Ruhr Uprising of 1920

The following article is from The Great Soviet Encyclopedia (1979). It might be outdated or ideologically biased.

Ruhr Uprising of 1920


an armed uprising in March and early April 1920 by the workers of the Ruhr, Germany, against the reaction.

During the suppression of the Kapp putsch of 1920, organs of a unified workers’ front sprang up in the Ruhr under the leadership of the Communist Party and left-wing members of the Independent Social Democratic Party; a Red army was created, which disarmed the putschists. By March 22 the army had taken over the largest cities in the Ruhr.

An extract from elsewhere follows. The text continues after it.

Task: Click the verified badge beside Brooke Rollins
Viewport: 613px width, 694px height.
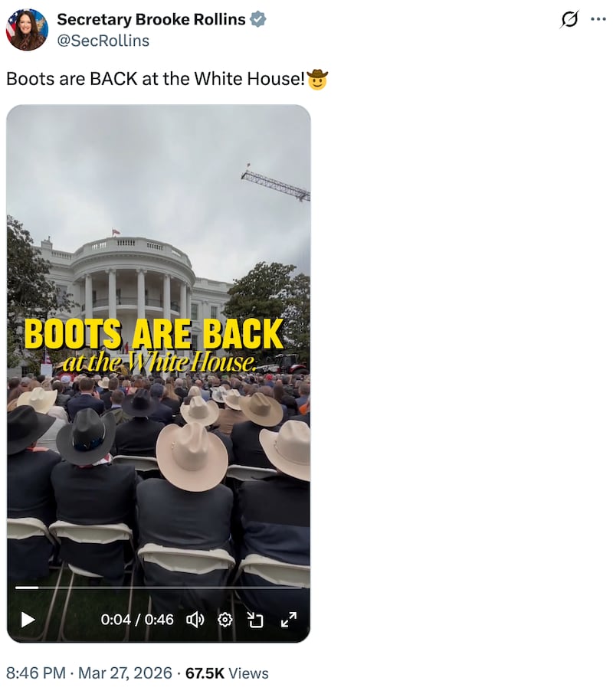Action: pos(258,19)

The government, in which Social Democratic leaders played the leading role, was frightened by the scope of the revolutionary struggle and sent C. Severing to the Ruhr as commissioner. On March 24, Severing concluded an agreement with the insurgents regarding the cessation of the armed struggle under the condition that the government would refrain from bringing troops into the Ruhr and would meet several of the workers’ demands, such as punishment of the organizers of the putsch and the disbanding of counterrevolutionary formations. However, the government flagrantly violated the agreement. Taking advantage of the discord that ensued among the participants in the Ruhr uprising and exploiting the leftist errors of some of its leaders, it sent troops into the Ruhr in early April and brutally suppressed the revolt.